Goal of the exercise
Give every line of the records below as a Markdown table with two columns, No. for the row number and Line for the line itself, skipping blank lines and leaving out the pictures.

---- Provided data

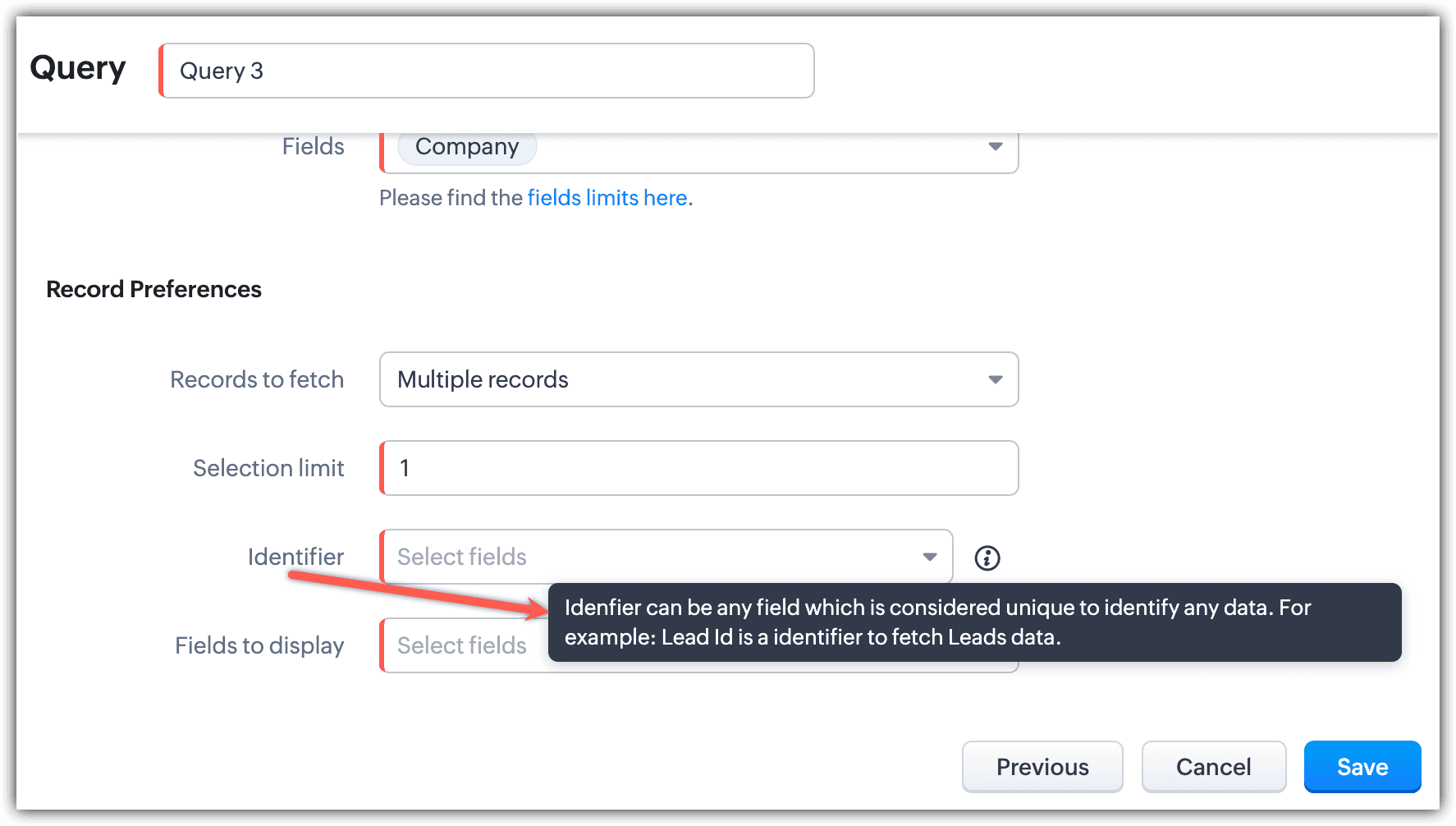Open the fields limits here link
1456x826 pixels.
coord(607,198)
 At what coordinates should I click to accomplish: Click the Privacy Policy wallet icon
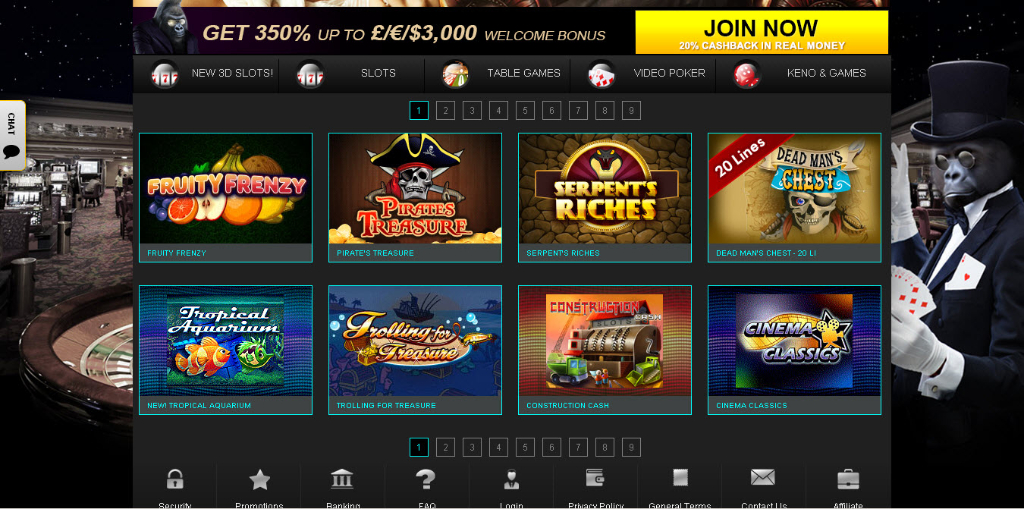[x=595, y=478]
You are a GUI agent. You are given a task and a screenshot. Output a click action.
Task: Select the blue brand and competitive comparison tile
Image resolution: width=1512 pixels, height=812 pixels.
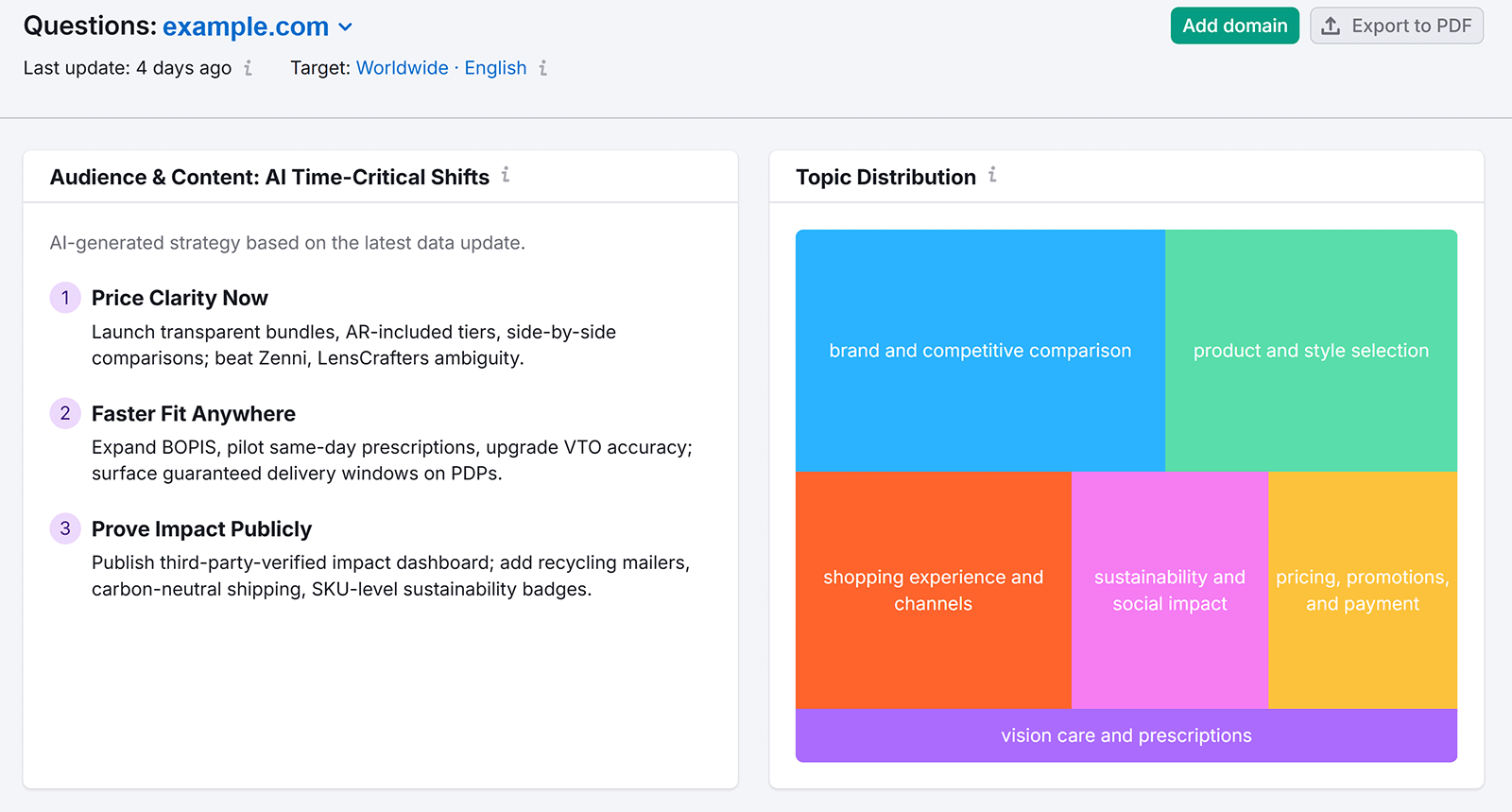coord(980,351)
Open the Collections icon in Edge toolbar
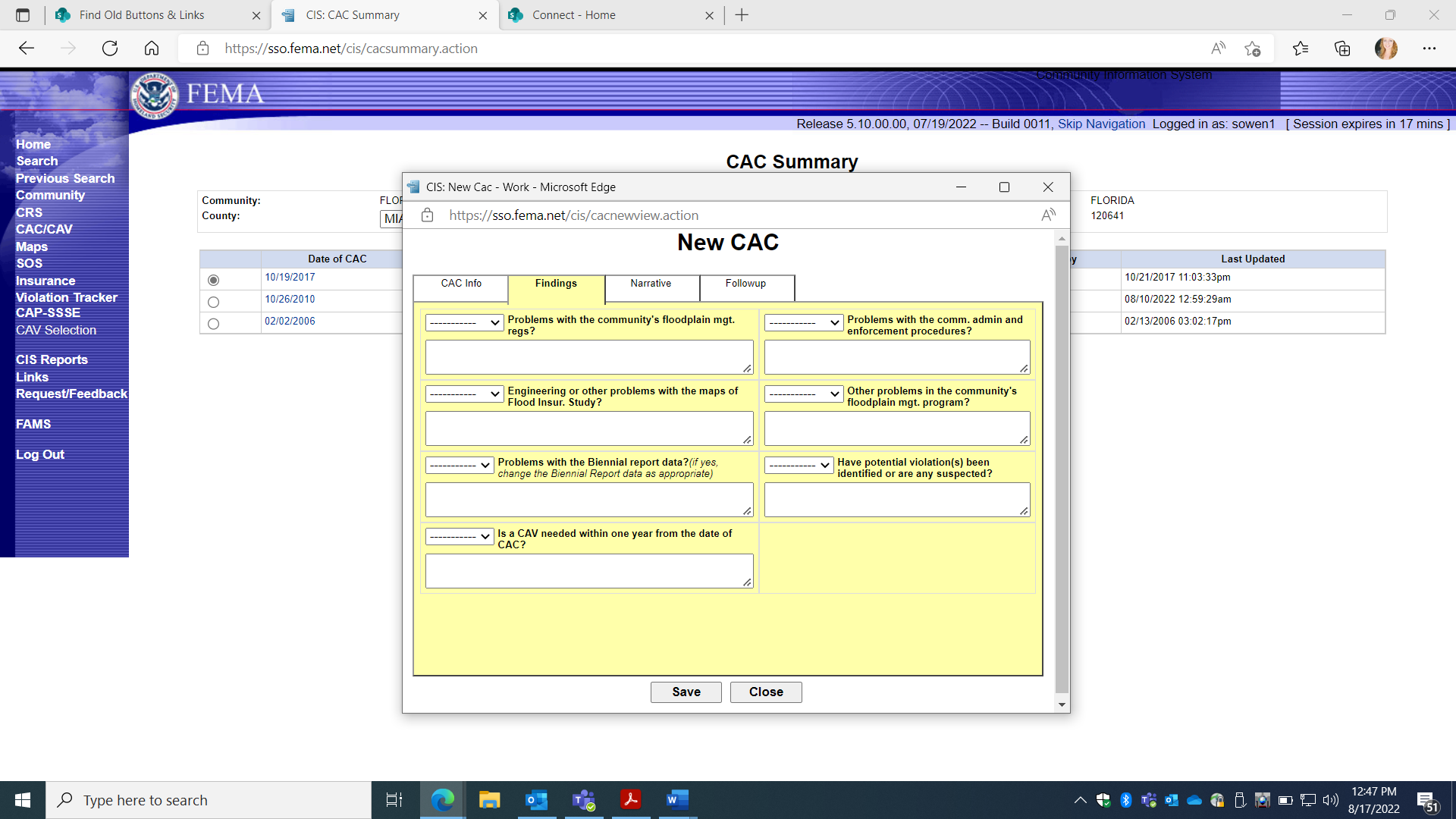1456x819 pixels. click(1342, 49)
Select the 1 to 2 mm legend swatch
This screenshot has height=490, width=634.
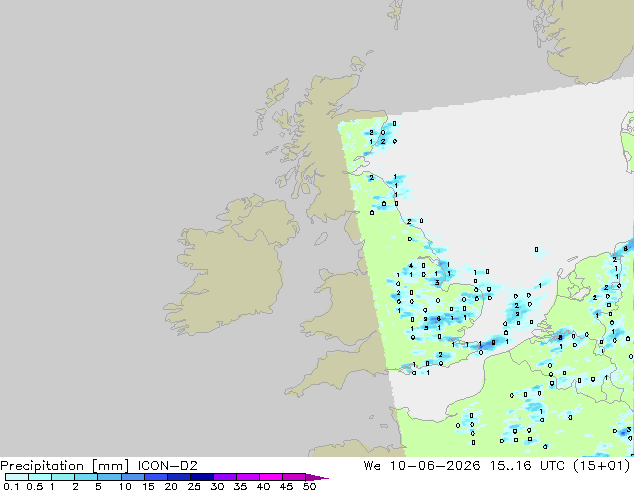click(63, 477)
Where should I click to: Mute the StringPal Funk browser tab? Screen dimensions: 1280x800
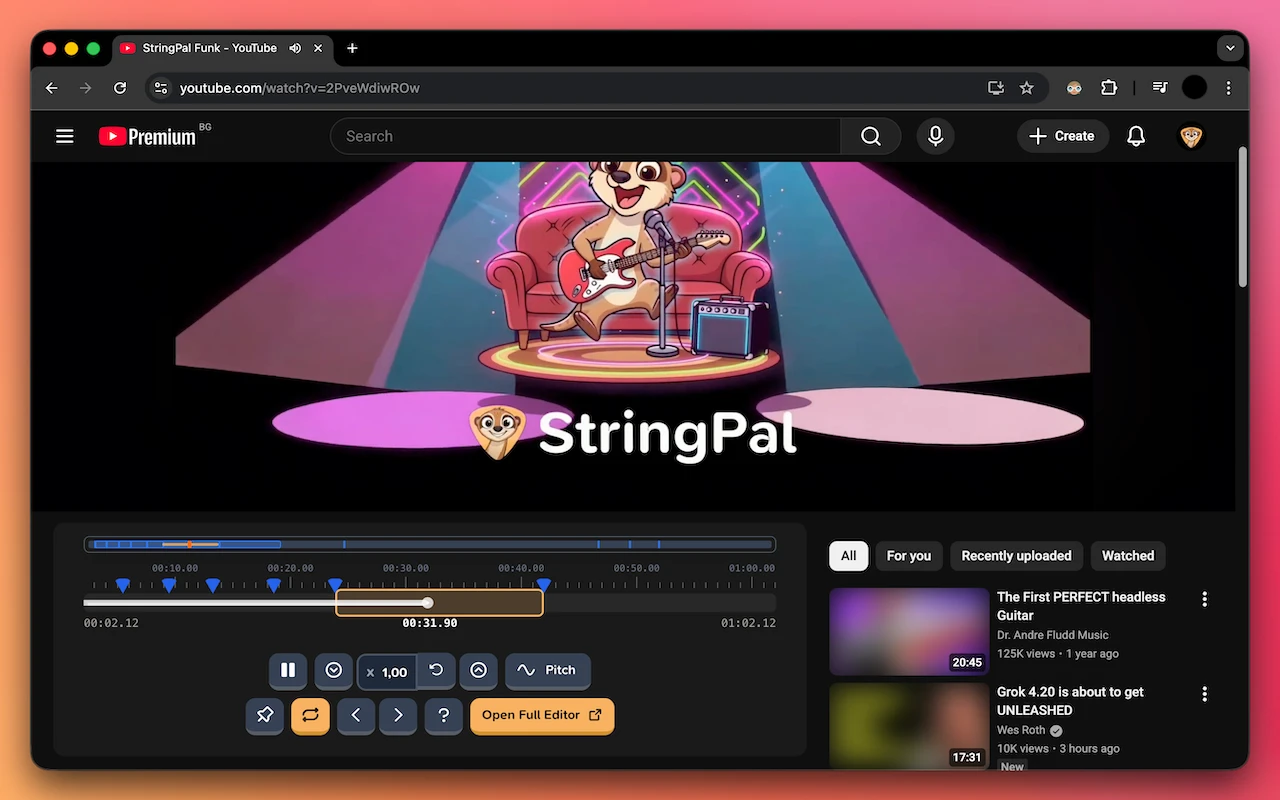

--------

Response to this exercise
| No. | Line |
|---|---|
| 1 | Open the fields limits here link |
| 2 | 1456x826 pixels. |
| 3 | coord(607,198) |
| 4 |  At what coordinates should I click to accomplish: Click the Privacy Policy wallet icon |
| 5 | [x=595, y=478] |
| 6 | You are a GUI agent. You are given a task and a screenshot. Output a click action. |
| 7 | Task: Select the blue brand and competitive comparison tile |
| 8 | Image resolution: width=1512 pixels, height=812 pixels. |
| 9 | coord(980,351) |
| 10 | Open the Collections icon in Edge toolbar |
| 11 | 1456x819 pixels. click(1342, 49) |
| 12 | Select the 1 to 2 mm legend swatch |
| 13 | This screenshot has height=490, width=634. |
| 14 | click(63, 477) |
| 15 | Where should I click to: Mute the StringPal Funk browser tab? Screen dimensions: 1280x800 |